● **Problem requirements**: Please set down every entry again exactly as it stands, without the pictures.

Collected data:
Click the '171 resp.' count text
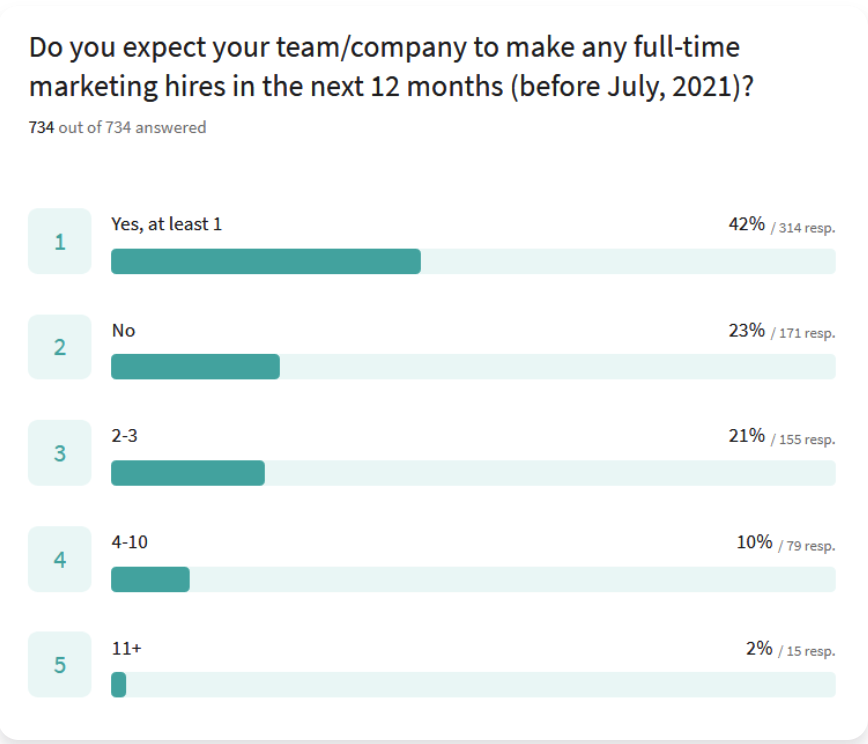This screenshot has height=744, width=868. [807, 333]
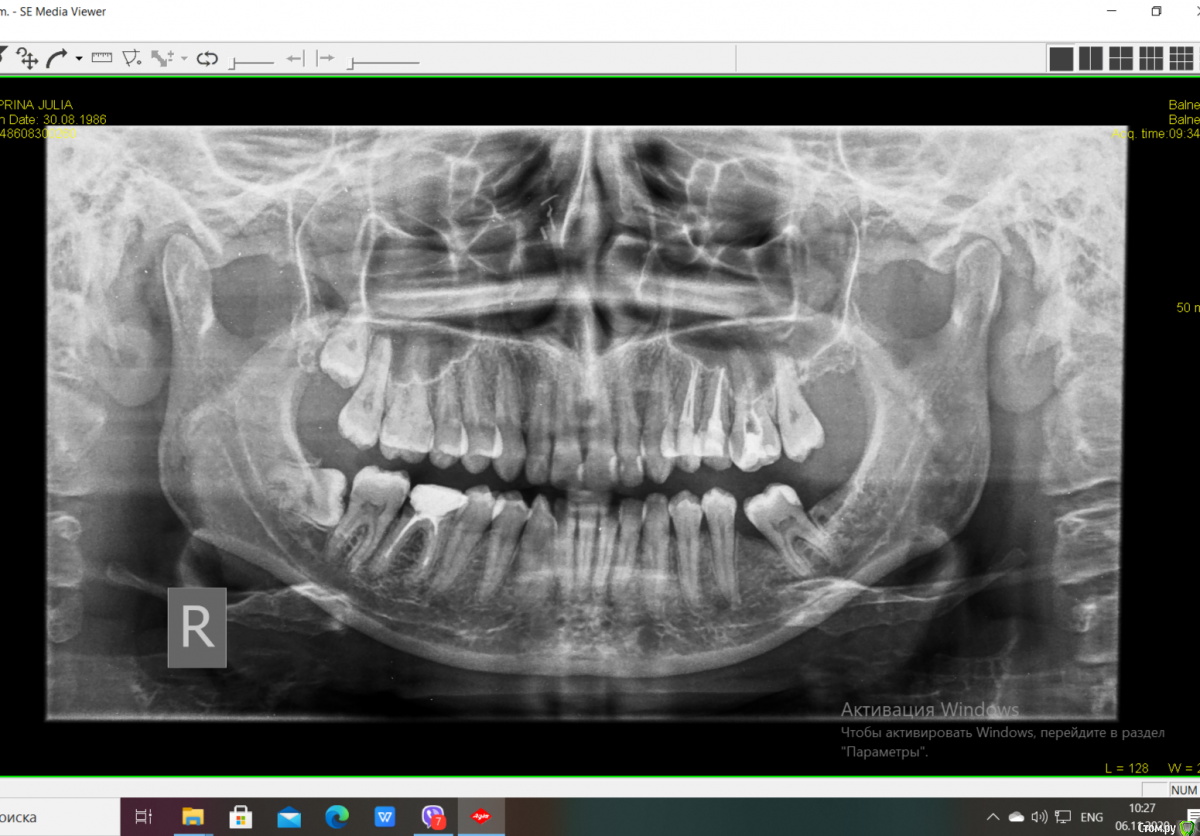Viewport: 1200px width, 836px height.
Task: Show hidden system tray icons chevron
Action: pos(992,817)
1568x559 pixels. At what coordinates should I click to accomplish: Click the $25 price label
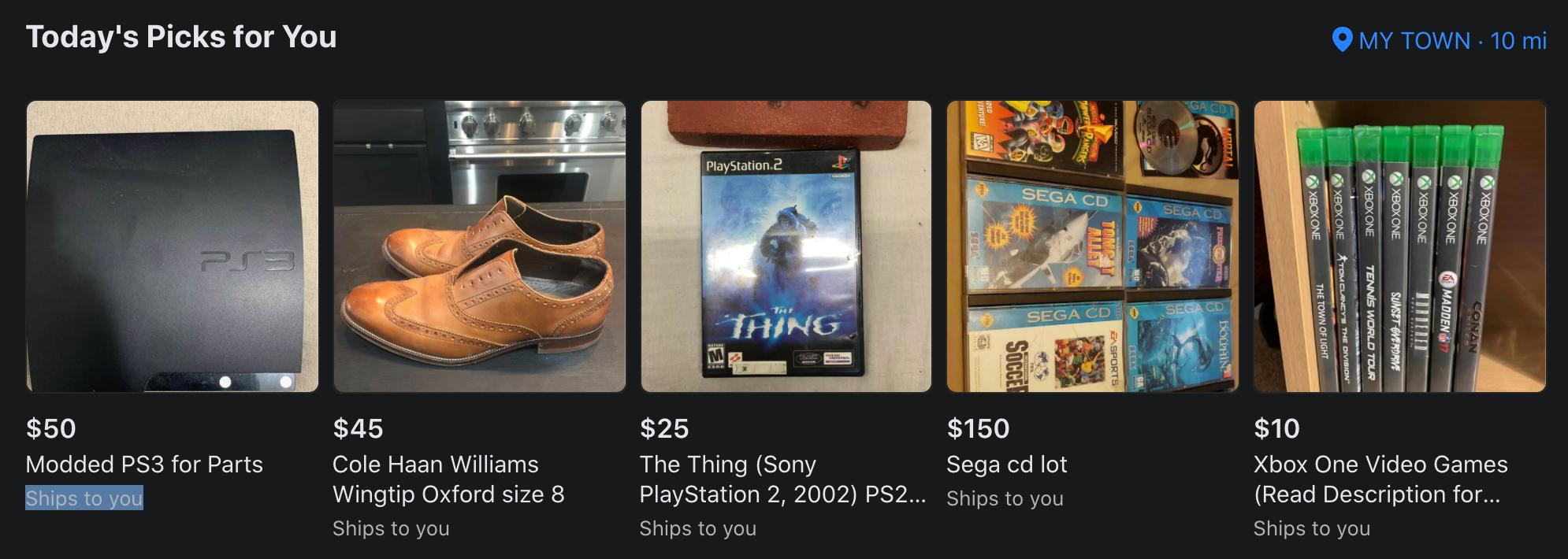(x=664, y=428)
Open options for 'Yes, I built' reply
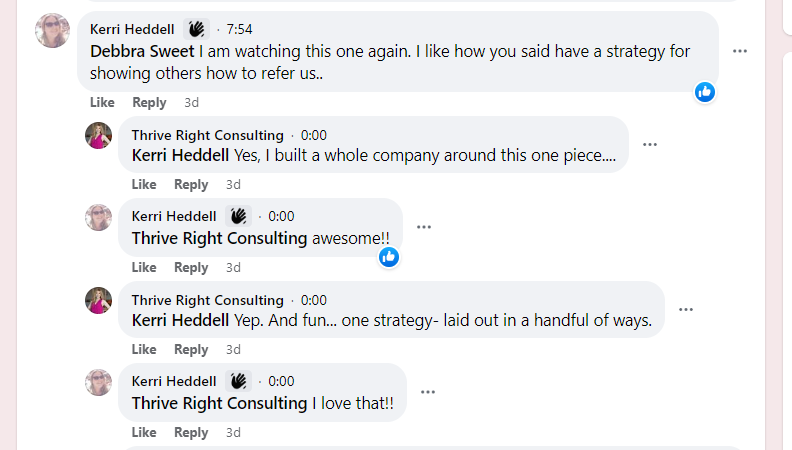 coord(650,144)
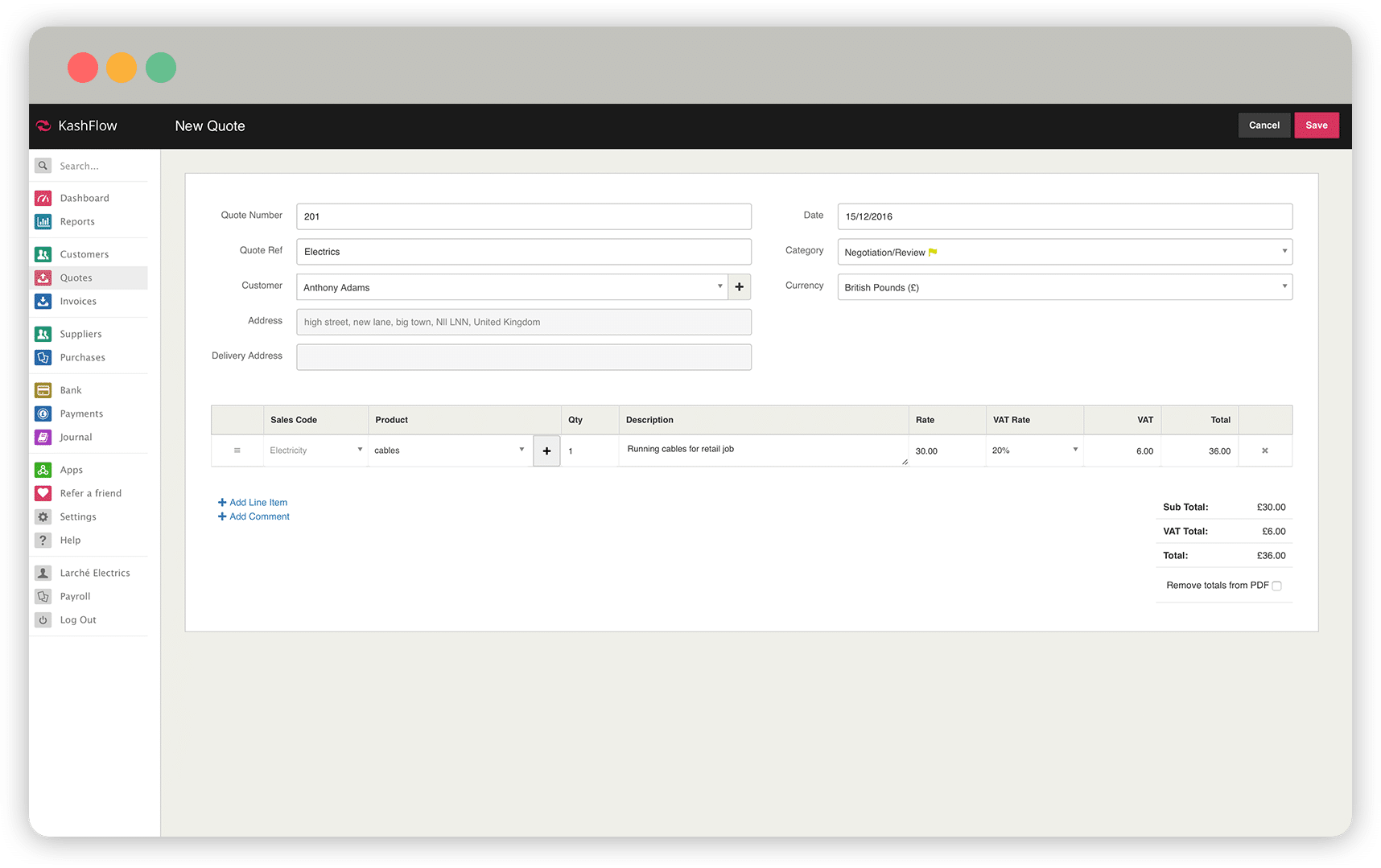Open the Currency dropdown
The width and height of the screenshot is (1381, 868).
pyautogui.click(x=1064, y=287)
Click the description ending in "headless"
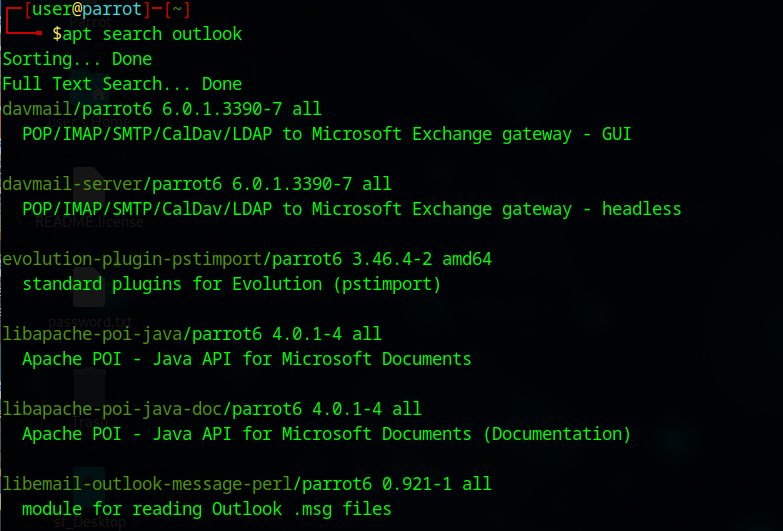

● **Problem solution**:
Click the '171 resp.' count text
This screenshot has height=744, width=868. [807, 333]
Viewport: 1200px width, 836px height.
Task: Show hidden system tray icons chevron
Action: pos(992,817)
1568x559 pixels. At what coordinates should I click to accomplish: Click the $25 price label
(x=664, y=428)
Open options for 'Yes, I built' reply
 coord(650,144)
Open the Currency dropdown
The width and height of the screenshot is (1381, 868).
pyautogui.click(x=1064, y=287)
Click the description ending in "headless"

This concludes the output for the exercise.